Solemos vivir más allá de cualquier previsión. Organizamos nuestras obligaciones del día a día sin preveer acontecimientos extraordinarios. Y, de hecho, tiene que ser así. No podemos estar con el “cuento de la lechera” permanentemente, calculando en qué momento se va a caer el cántaro haciéndose añicos. Sin embargo, existen otras circunstancias, ajenas a nuestra voluntad, con las que nos encontramos en algún que otro momento, y que pueden ocasionarnos la pérdida de paz, un cambio de estado de ánimo, o un desasosiego inesperado. A estas situaciones las denominamos contradicciones.
En los Evangelios vemos muchos imprevistos en la vida del Señor, y que podrían calificarse, en algún momento, como absurdos. Los ataques de los fariseos, el cansancio, la ineptitud de sus discípulos, las quejas de los que se acercaban a Él… Su condición humana, tan perfecta como la divina, no le eximía de esas situaciones no previstas, perpetradas sobre la marcha. ¿Cómo respondía Jesús? Normalmente con serenidad y comprensión. Digo “normalmente”, porque había momentos, sobre todo en lo que concernía al amor del Padre (el respeto al Templo como casa de Dios), o la hipocresía de tantos que iban con torcidas intenciones, en que su reprensión era directa y sin tapujos, pues aludían a la verdad íntima de las cosas. Sin embargo, nunca encontramos quejas por cuestiones que tenían que ver con su propia persona (un largo camino agotador, cambios de tiempo, hambre o sed, algún golpe accidental, etc.).
Pueden parecer cosas absurdas, pero si hacemos un examen sincero de cómo nos influyen a nosotros esos “disparates” de cada día, descubriremos que nos afectan mucho más de lo que podamos pensar.
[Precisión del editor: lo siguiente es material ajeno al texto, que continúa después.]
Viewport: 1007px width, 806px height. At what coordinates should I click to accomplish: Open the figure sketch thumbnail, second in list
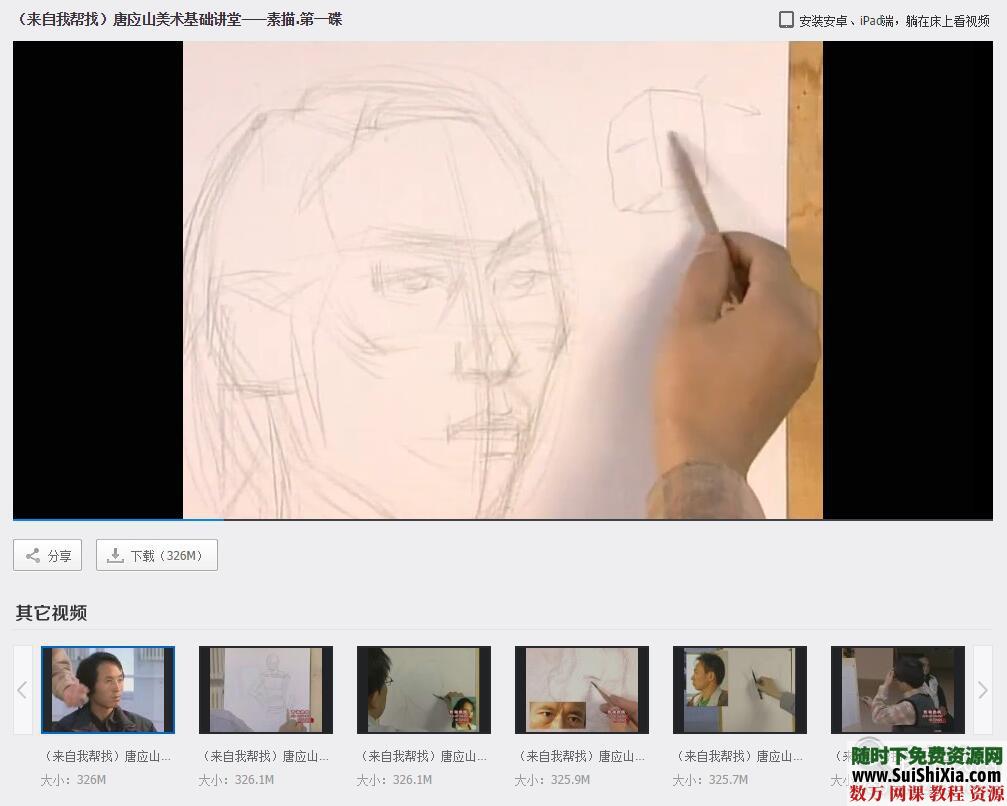click(265, 689)
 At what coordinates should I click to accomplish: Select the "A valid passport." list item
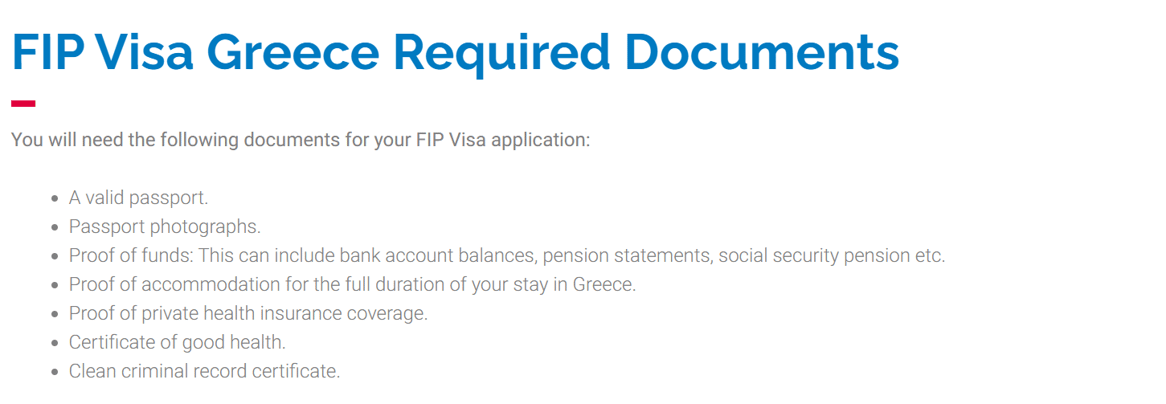(138, 198)
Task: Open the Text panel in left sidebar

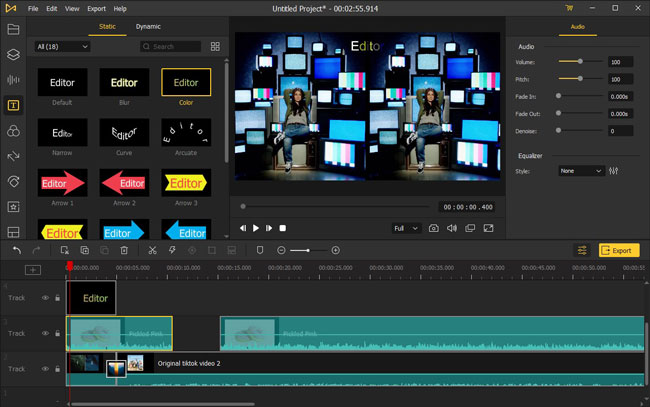Action: point(13,105)
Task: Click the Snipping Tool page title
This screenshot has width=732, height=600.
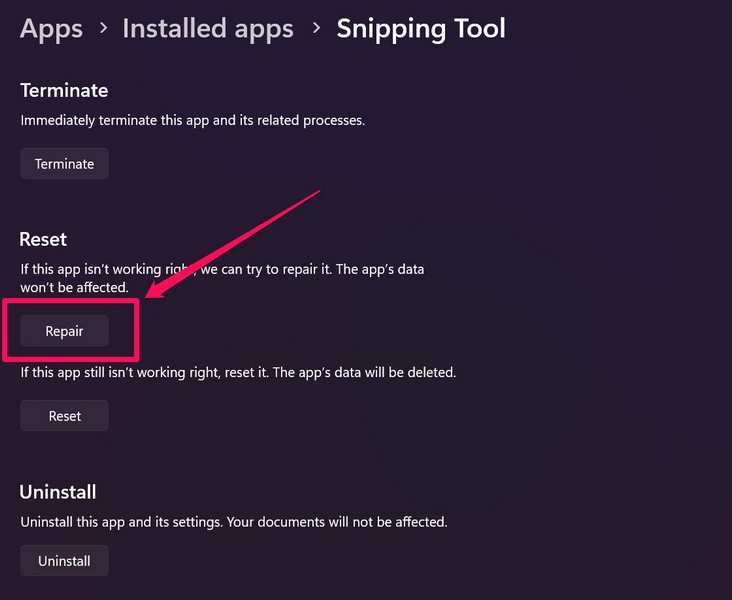Action: (x=421, y=29)
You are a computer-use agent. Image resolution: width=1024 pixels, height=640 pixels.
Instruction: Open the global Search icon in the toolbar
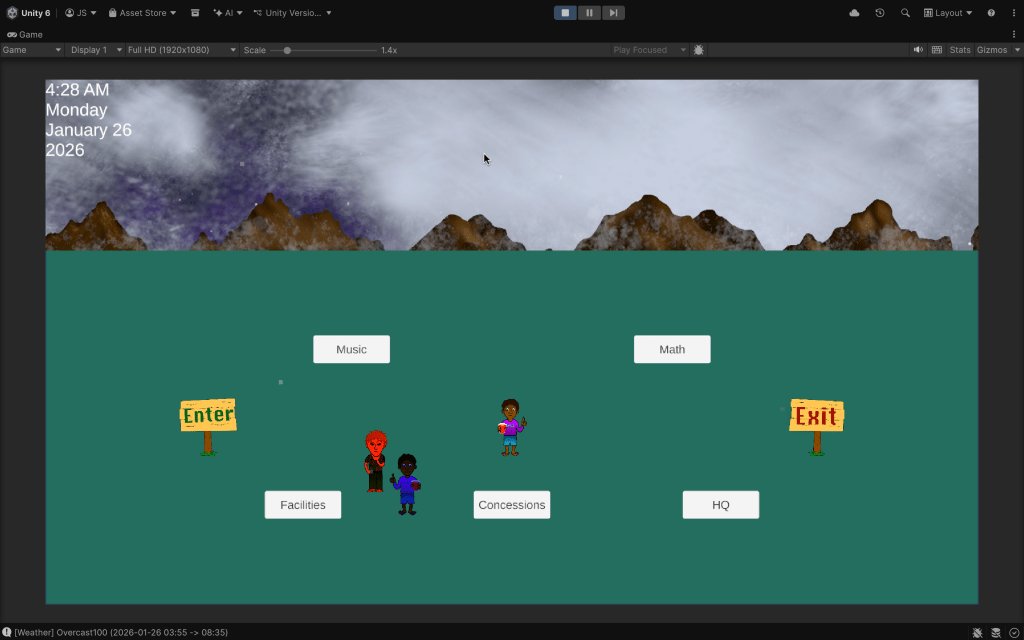(x=904, y=12)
Una caída en la calle o en casa, una crítica no esperada, un catarro imprevisto, un calor asfixiante… todos esos momentos pueden alterarnos el humor, y tomar decisiones sobre la marcha, de los que podemos arrepentirnos después.
De pequeños, nuestros padres decían que debíamos “ofrecer” esas contradicciones a Dios. Detrás de ello había una buena pedagogía: robustecer el carácter y adquirir madurez humana. Hoy día, no resulta políticamente correcto hablar de disciplina, y más de uno podría llamarnos fundamentalistas e intransigentes. Aunque habría que plantearse el por qué en nuestra sociedad no se educa en las virtudes humanas (otros prefieren hablar de “valores”, porque hablar de “virtud” parece estar pasado de moda), me quedo con lo de “ofrecer”, ya que se trata, en definitiva, de unirme a esos sufrimientos de Cristo con los que ir cubriendo lo que aún falta a su Pasión, tal y como nos recomienda san Pablo.